From the moment we first heard the name of Yalitza Aparicio in 2018, the educator, actress and activist became the spokesperson seeking equity and justice for our country’s indigenous people. Emphasizing Mexico’s sad reality, the everyday segregation suffered by indigenous communities, in addition to the anger and threat that some people feel when their status quo is slightly affected by listening to a strong, intelligent woman, and – above all – proud of her roots and giving a voice to her people.
Yalitzia has been so significant in social and cultural matters, that the United Nations Educational, Scientific and Cultural Organization (UNESCO) appointed her as a goodwill ambassador (a 2-year title). Since then, she has focused on creating an agenda in favor of the integration and rights of indigenous people worldwide.

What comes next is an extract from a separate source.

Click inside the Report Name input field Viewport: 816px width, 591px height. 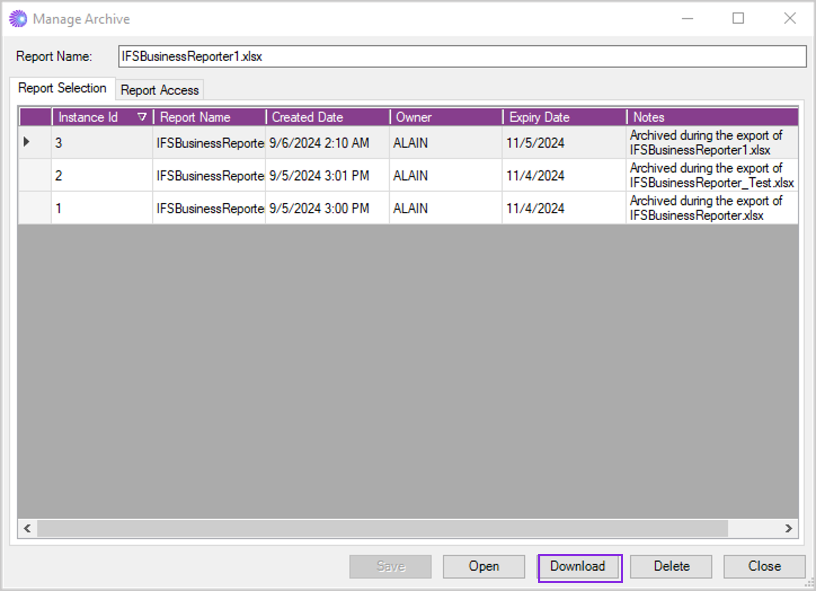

She is supporting her community and others around the world.
The preservation of indigenous languages has been an important part of her plea, promoting measures that help parents teach children their respective languages to prevent their disappearance. As she personally experienced at home, many families refuse to teach their native language to their children to protect them against discrimination. This means that many languages are in danger of disappearing.
Another banner in her fight for defending indigenous peoples has consisted of safeguarding people’s cultural heritage, as well as integrating their knowledge into environmental management and adapting to the climate crisis. According to Aparicio, indigenous communities are more connected to the land, because they respect and care for it as a source of food and life, highlighting how much we have to learn from indigenous values.
She shows why our personal sustainability is so important.
This is how Yalitza Aparicio has used her sudden fame and worldwide recognition, fighting to create a more equitable world for the indigenous communities that have always been segregated and neglected. Seeking to narrow the gender gap, providing access to education for indigenous children, and helping us understand the importance of preserving and learning from the customs and traditions of our native people. Without a doubt, Yalitza is the representative that Mexico did not know it needed.